This week’s Ask the Expert is answered by Oz Alashe, CEO of CybSafe.
Ask the Expert: How can an organisation build a solid cyber security culture?
To develop a robust cyber security culture, businesses should do three things.
First they should encourage open dialogue so everyone talks about cyber security concerns in a constructive manner. Cultures of blame, where users are punished or shamed for clicking phishing emails, aren’t at all helpful. People are successfully phished for a variety of reasons – their emotional state, their personality, the quality and apparent authenticity of a fraudulent email – and acting negatively towards staff doesn’t change or reduce these drivers. Accusations only dent the relationship between employees and security at a time when IT teams need employees to trust them and to approach them with concerns, suggestions, and information about possible data breaches. Ultimately, staff need to feel comfortable talking to other staff about cyber security.
Secondly, businesses should ensure that role models and influencers set a positive example to the rest of the business. Behaviour is often predicated on the actions of immediate colleagues, and that’s particularly true of those in more senior positions.

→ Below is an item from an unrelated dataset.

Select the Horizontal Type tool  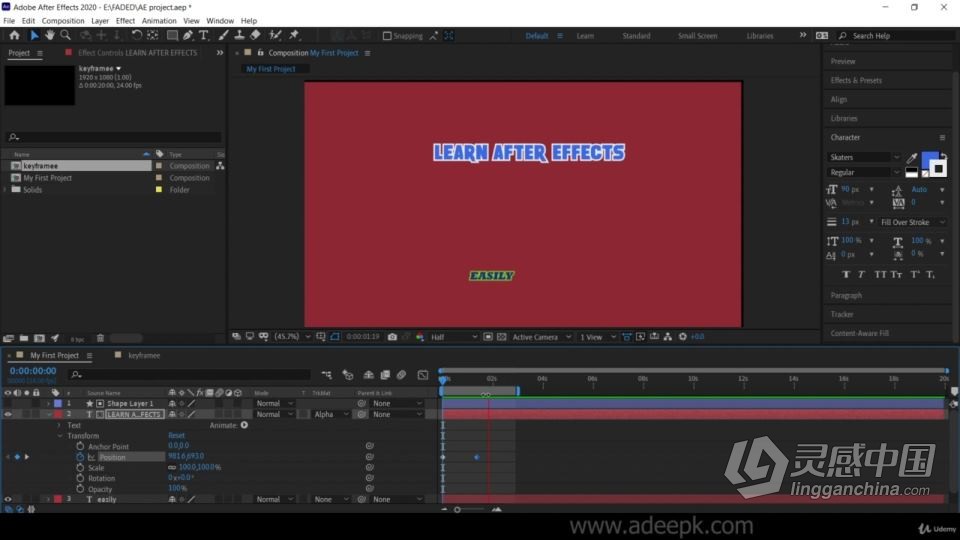tap(204, 36)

In other words, it’s vitally important that the C-suite and upper management set a good example for everyone else when it comes to cyber security.

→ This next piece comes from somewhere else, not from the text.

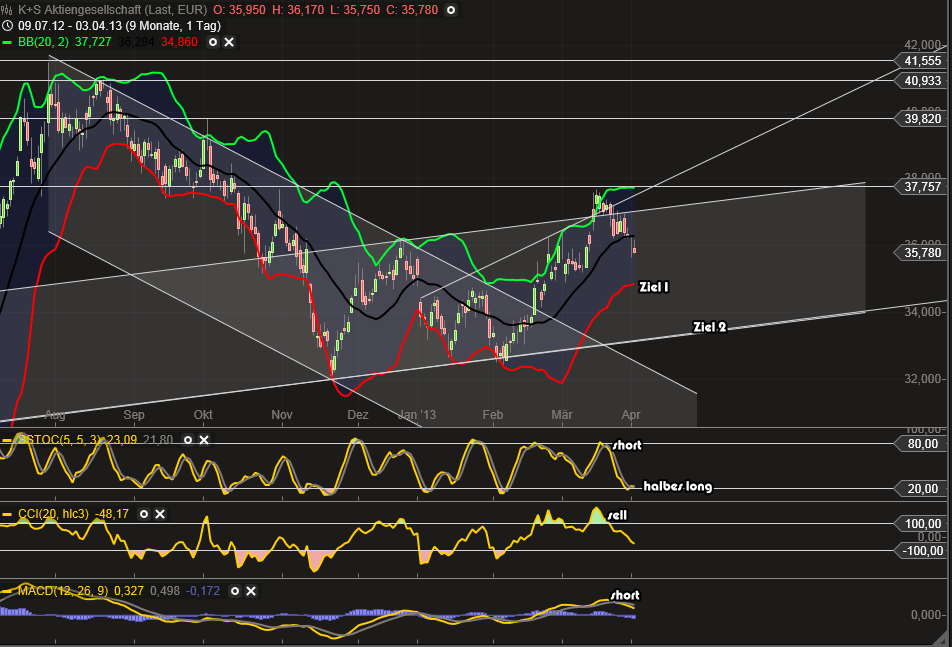Click the halber long annotation text
Screen dimensions: 952x647
(678, 486)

Thirdly, it’s important to ensure that values actually correspond to practices. I come across many business leaders who tell me that security is at the heart of what they do and that it’s a business enabler – but their training will consist of a security manual that is long and not commonly referred to, containing rules that conflict with what’s actually undertaken by the people who work there. It may seem like an obvious point to make, but it’s important to turn words into real-life action. Rules and values don’t matter if no one pays attention to them.